Eine symptomfreie Französin (F1) mit Wohnsitz im französischen Risikogebiet, dort aber in einer relativ schwach betroffenen Region, die ihre deutsche Freundin S1 in Saarbrücken aus rein privaten Gründen für eine Woche besuchen möchte, wird von keiner Ausnahme erfasst. Sie muss sich daher für einen Zeitraum, der länger ist als ihr geplanter Aufenthalt, in eine „eine Absonderung ermöglichende Unterkunft … begeben“ und darf dort auch keinen Besuch ihrer Freundin empfangen. Praktisch bedeutet dies, dass F1 nicht nach Saarbrücken reisen kann. Käme sie hingegen aus München oder Köln, wo die Corona-Fallzahlen eine Höhe erreichen, die die Schwelle zum Risikogebiet weit überschreiten und um ein Mehrfaches höher liegen als im Regionalverband Saarbrücken, dürfte sie zu Besuch nach Saarbrücken kommen. Denn zwar sind nach § 1 der Verordnung zur Bekämpfung der Corona-Pandemie (VO-CP – Art. 2 der o.g. VO zur Änderung infektionsrechtlicher Verordnungen zur Bekämpfung der Corona-Pandemie) physisch-soziale Kontakte zu anderen Menschen außerhalb des eigenen Haushalts auf ein absolut nötiges Minimum zu reduzieren. Diese Begrenzung wird jedoch durch § 6 Abs. 1 Satz 2 VO-CP aufgeweicht (Angehörige eines weiteren Haushalts sind in privaten Räumen zugelassen, wenn nicht mehr als fünf Personen zusammenkommen). Überdies sind Verstöße gegen § 1 VO-CO gem. § 11 VO-CP keine Ordnungswidrigkeiten. Für S1 gilt Ähnliches: Besucht sie F1 in Frankreich, muss sie sich nach ihrer Rückkehr in häusliche Quarantäne begeben, nicht aber, wenn sie ihre Freundin X in München oder Köln besucht.

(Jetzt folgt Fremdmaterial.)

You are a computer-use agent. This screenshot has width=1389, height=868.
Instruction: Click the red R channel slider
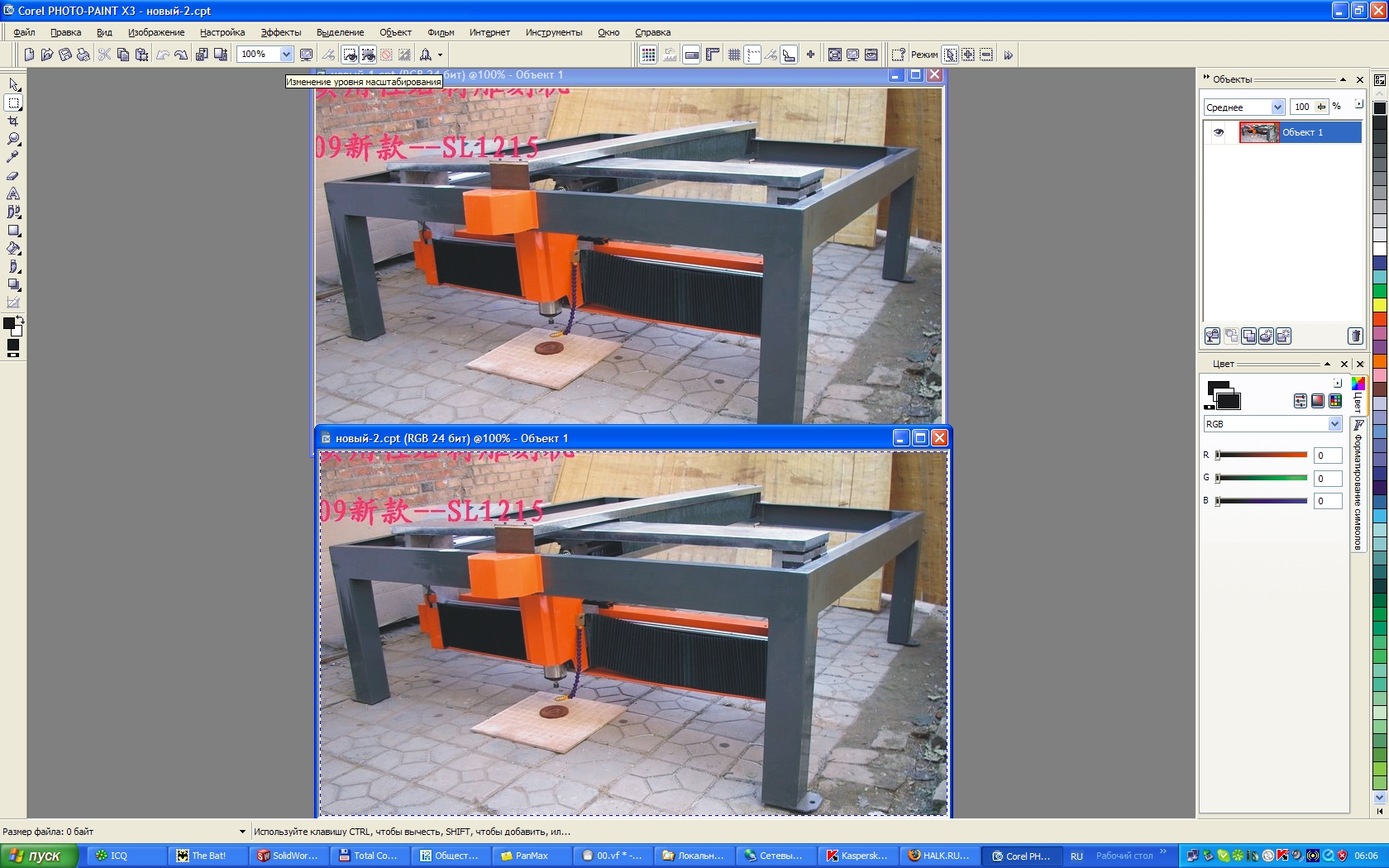tap(1261, 455)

Ein symptomfreier französischer Unternehmer (F2) mit Sitz in einer französischen Region mit verhältnismäßig niedrigen Corona-Fallzahlen, der zur Ausführung eines Montageauftrags für vier Tage im Saarland arbeiten will, fällt vielleicht unter die Ausnahme des § 2 Abs. 3 Ziff. 4 Quarantäne-VO („Personen, die sich für bis zu fünf Tage zwingend notwendig und unaufschiebbar beruflich veranlasst … in das Bundesgebiet einreisen“); eindeutig ist dies wegen der sprachlich verunglückten Fassung nicht. Dies gilt in jedem Fall aber nur, wenn die Montage „zwingend notwendig und unaufschiebbar“ ist, was ihm der deutsche Auftraggeber bescheinigen muss. Ansonsten kann F2 den Auftrag vorerst entweder gar nicht ausführen oder muss jeweils nach weniger als 24 Stunden wieder nach Frankreich zurückkehren, um dann erneut für weniger als 24 Stunden einzureisen usw. Das verzögert, erschwert und/oder verteuert die Ausführung. Hätte F2 seinen Sitz in Hamburg oder Frankfurt, wo die Corona-Fallzahlen eine Höhe erreichen, die die Schwelle zum Risikogebiet weit überschreiten und um ein Mehrfaches höher liegen als im Regionalverband Saarbrücken und in der Region, in der F2 seinen Sitz hat, dürfte er den Auftrag im Saarland ohne weiteres ausführen. Einem saarländischer Unternehmer S2, der zur Ausführung einen entsprechenden Montageauftrag für vier Tage nach Frankreich will, kommt definitiv die Ausnahme des § 2 Abs. 3 Ziff. 4 Quarantäne-VO zugute, allerdings nur, wenn der Frankreichaufenthalt „zwingend notwendig und unaufschiebbar“ ist, was ihm der französische Auftraggeber bescheinigen muss. Einen entsprechenden Auftrag in Hamburg oder Frankfurt könnte S2 hingegen ohne weiteres ausführen. Die Kontaktbeschränkungsregelungen in den Corona-VOen der Länder enthalten keine klaren Vorgaben für die Ausführung nicht verbotener unternehmerischer Leistungen.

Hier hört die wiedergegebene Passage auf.